The Crow is an idea that doesn’t need a complex plot. It should focus on emotion, and too much plot can get in the way of that. The comics were almost lyrical in how they approached the story. The 1994 movie added a lot of plot, but it was all in service of the emotions and characters. The Crow (2024) focuses way too much on unnecessarily convoluted plotting which gets in the way of strong character moments. So many people in this movie are just props used to propel the story forward. This plot nonsense also derails the emotional heart of the story, which is the love between Eric and Shelly.
If you want to completely avoid spoilers, skip these next few paragraphs and just go to the next section of the article. For those of you still with me, there are two major plot choices that really hurt the movie. One is giving Shelly a backstory that is tied directly to the movie’s main villain, Roeg. It’s not needed, and having Shelly be involved with Roeg, even unwillingly, is what leads to Eric’s love for Shelly coming into question (which is actually a pivotal plot point that leads directly into the finale). The problem is that, ironically, even though the director wanted to add more screen time for Shelly to get audiences to care about her more, by doing so he actually made Eric and Shelly’s love feel less pure than it does in any previous incarnation.

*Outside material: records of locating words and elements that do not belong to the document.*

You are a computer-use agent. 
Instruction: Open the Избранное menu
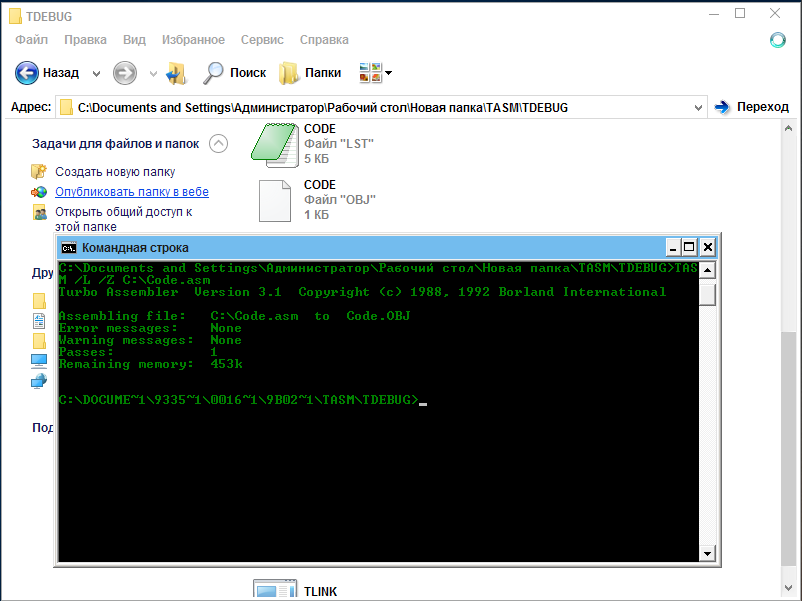[x=193, y=40]
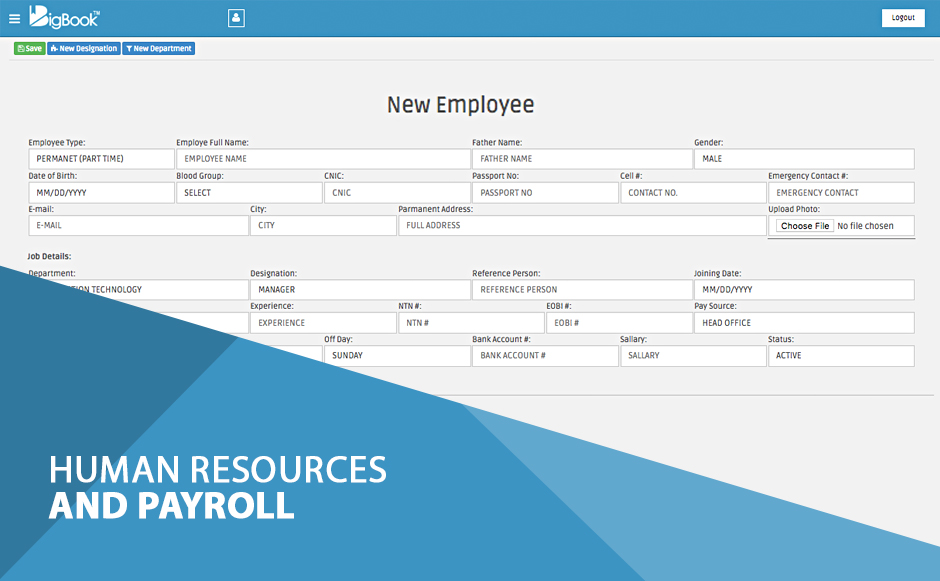
Task: Open the hamburger menu icon
Action: [14, 18]
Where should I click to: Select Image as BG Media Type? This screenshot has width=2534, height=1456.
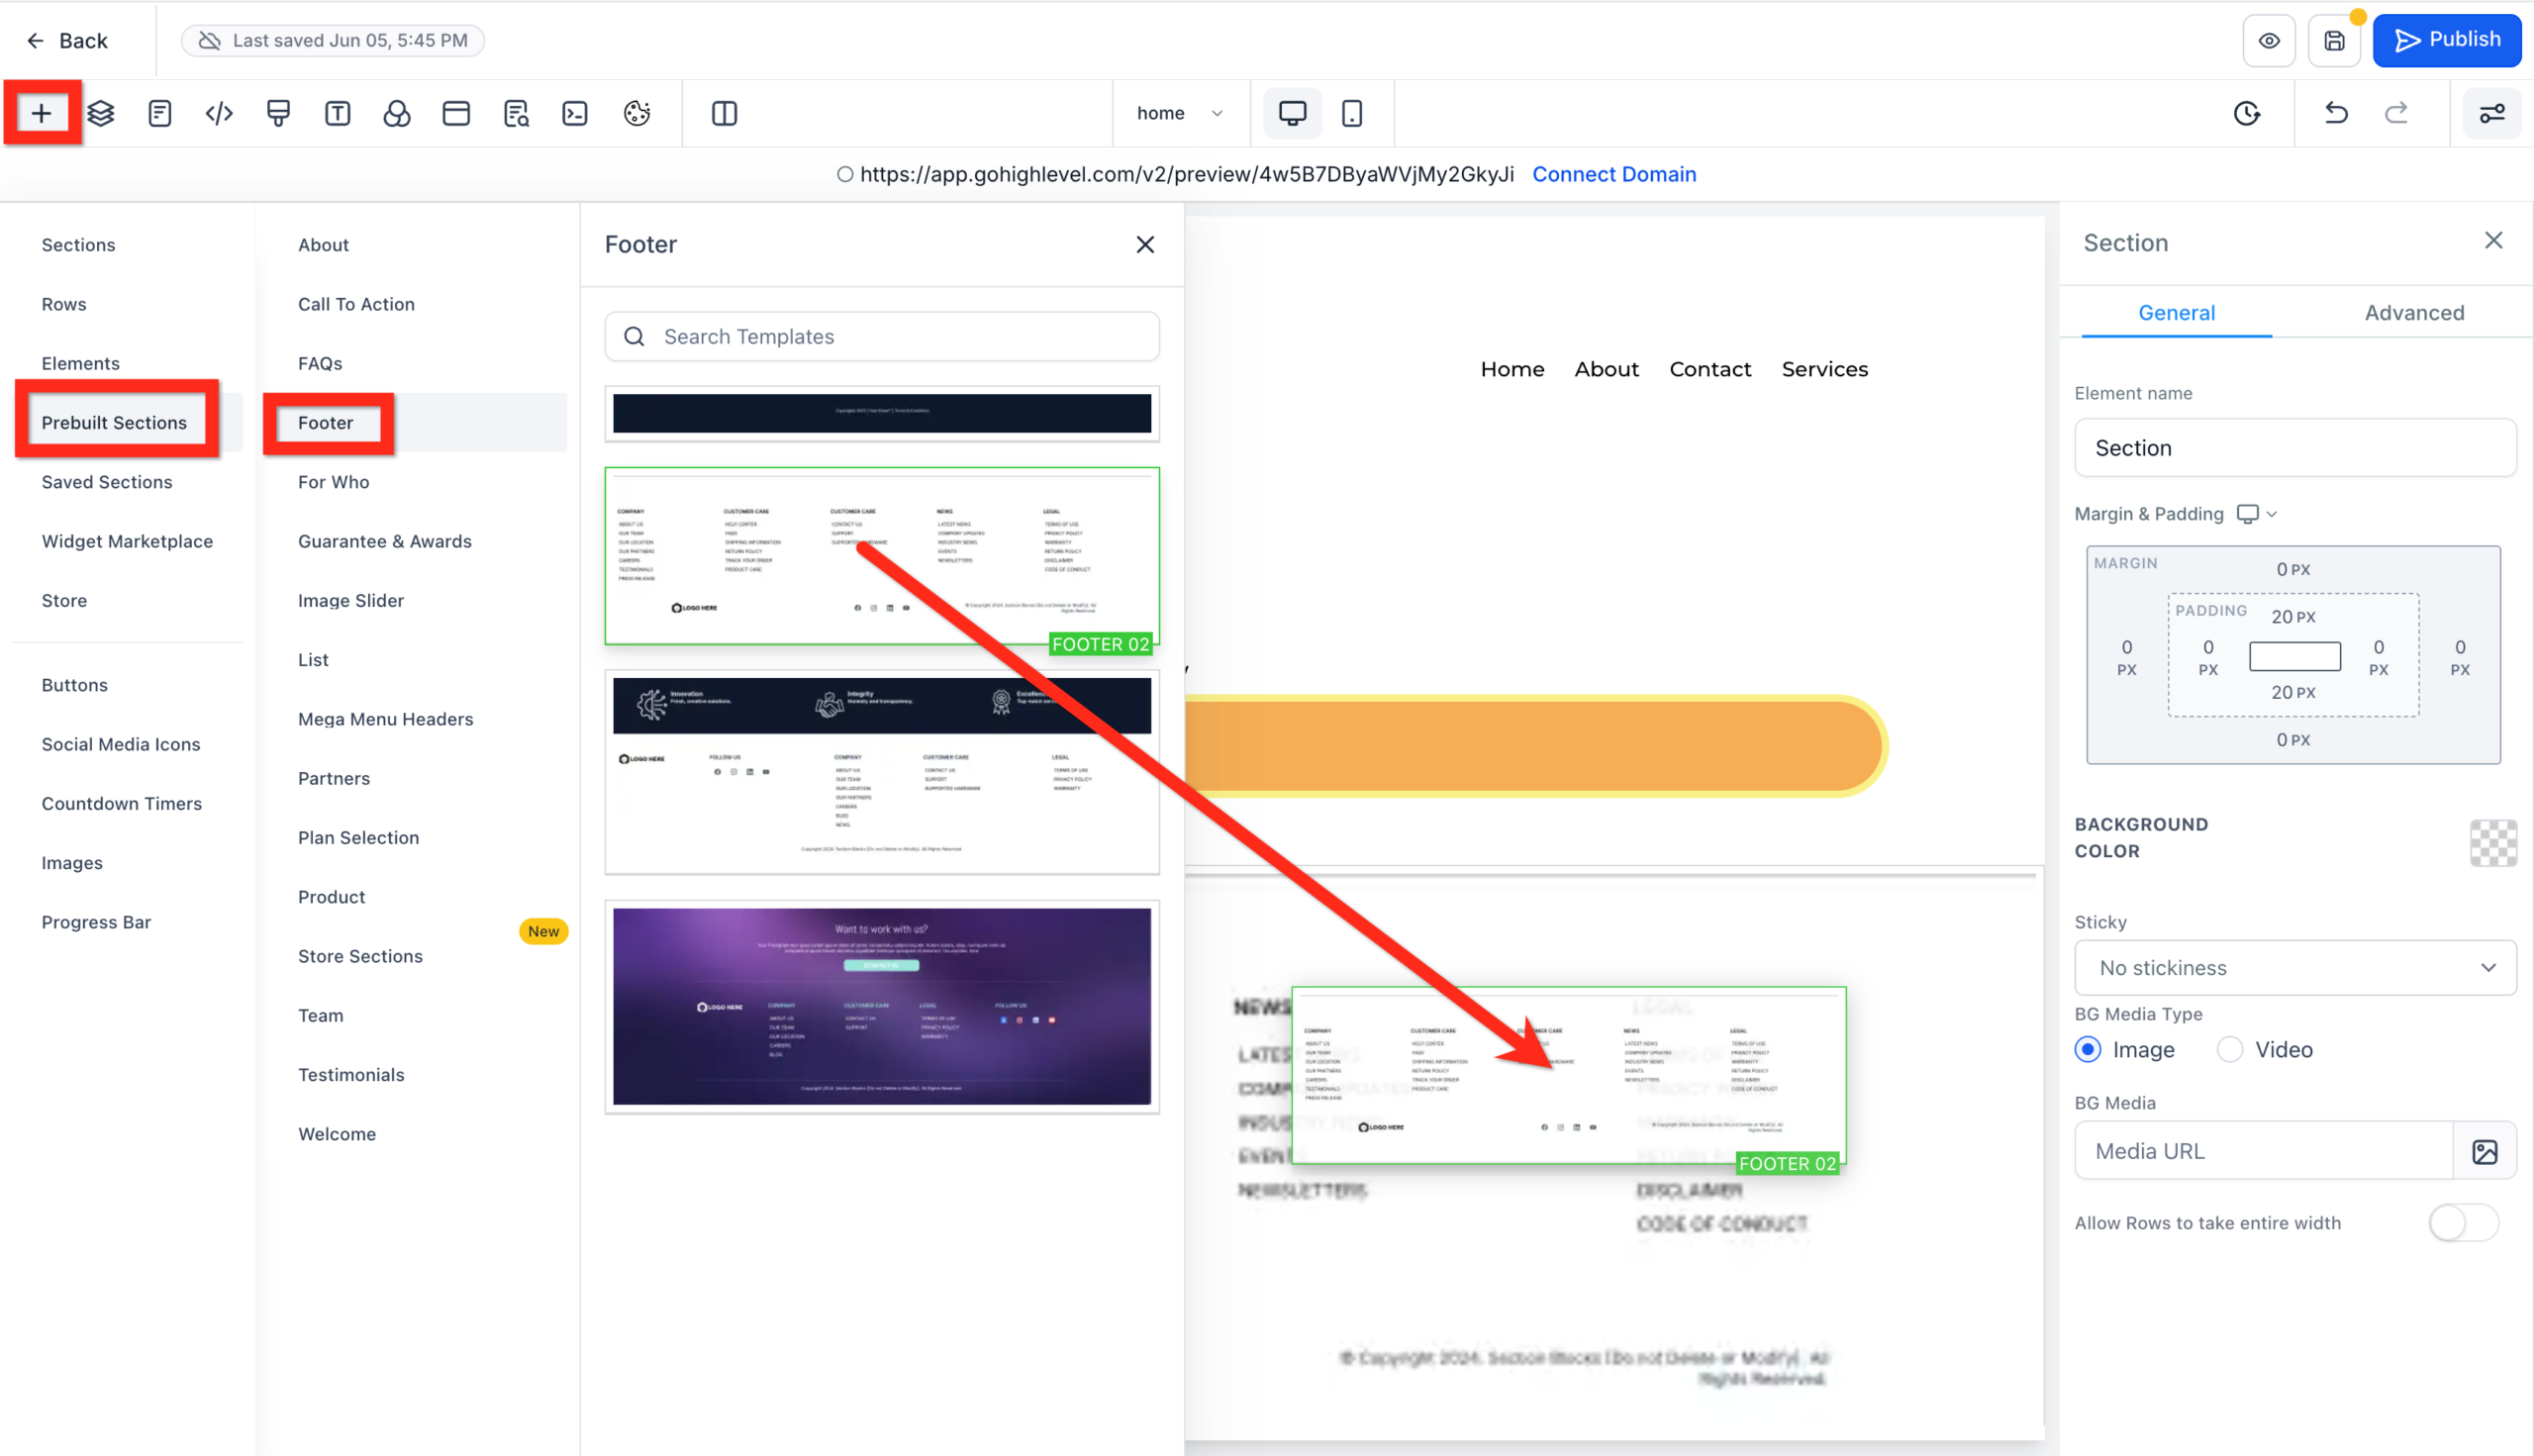2087,1049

The second major plot choice that hurts the movie is making Roeg a supernatural being. He’s kind of like a vampire, but he does a “blood brother” handshake rather than drinking blood. He kills innocent people and sends their souls to Hell so he can live for a very long time, and he can influence people’s minds by whispering into their ear. The specifics are somewhat vague, and that’s part of the problem. It’s another wrinkle added to the plot just to try to make sense of the bargaining Eric does to save Shelly from the afterlife. Once again, it’s unnecessary.
And then we have the ending. I won’t spoil it, but all it does is raise more questions than answers. Frankly, I wasn’t really enjoying The Crow up to that point, but I wasn’t actively disliking it. But the ending really pushed it over the edge for me. Bad endings can color the way you look at an entire movie, and that’s what happened here. The ending makes sense in a metaphorical way, but it does not add up in any way that makes sense with what the rest of the movie has established. And since the movie relies so heavily on plot, not making logical sense in the end is aggravating. I really don’t know what they were thinking with that ending.
The Crow Rating and Recommendation
Star Rating: 2 out of 5
The Crow gets two stars because Bill Skarsgård and FKA twigs are good in it, the fighting might be enjoyable if you like modern action movies, and the visuals are nice a lot of the time. But the story choices cannot be overlooked, and they make a mess of something that should be straightforward and emotional. The Crow is not recommended for fans of the 1994 movie, and it’s not recommended for fans of James O’Barr’s comics. It’s not really recommended for anyone other than the morbidly curious and die-hard fans of tragic romances mixed with violent action.